Music, Carl Sagan asserted as he sent the Golden Record into space, is “a creditable attempt to convey human emotions” — a sentiment at the heart of an uncommonly enchanting project by Berlin-based artist and space-lover Louise Gold. In the orchestration for her beautiful cover of John Lennon’s “Oh My Love,” she used a NASA recording of Neil Armstrong’s heartbeat during his trailblazing moon walk and the sound of Venus’s orbit, as captured by the Voyager spacecraft. Gold originally intended to transform the archival audio into a purely instrumental track — something that would capture what Armstrong must have felt upon stepping onto this unvisited world, a kind of serene elation she imagined to be “a bit like being in love with someone and finding out that this person loves you back.” But as she was working on the track, the universe winked — “Oh My Love” came on the radio.
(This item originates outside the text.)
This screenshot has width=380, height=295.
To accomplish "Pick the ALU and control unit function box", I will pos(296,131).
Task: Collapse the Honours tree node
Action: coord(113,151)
Although she had heard the song many times before, in that instant of creative receptivity, it came alive in a new way — as Lennon sang “everything is clear in my heart,” Gold instantly recognized the very feeling she was hoping to channel through Armstrong’s heartbeat.

There is something astoundingly poetic in the result, far beyond the sheer mesmerism of the music: Armstrong’s famous 1969 lunar proclamation — “that’s one small step for man, one giant leap for mankind” — bears the inexorable gendered language of an era that folded women into the universal “he,” and yet here is a woman reimagining the Lennon classic, reaching across time and space, by way of Venus, to add her voice to humanity’s musical legacy that the Voyager carried into the cosmos.

Complement with a breathtaking chamber orchestra arrangement for the only surviving recording of Virginia Woolf, then revisit the story of Carl Sagan and the Golden Record.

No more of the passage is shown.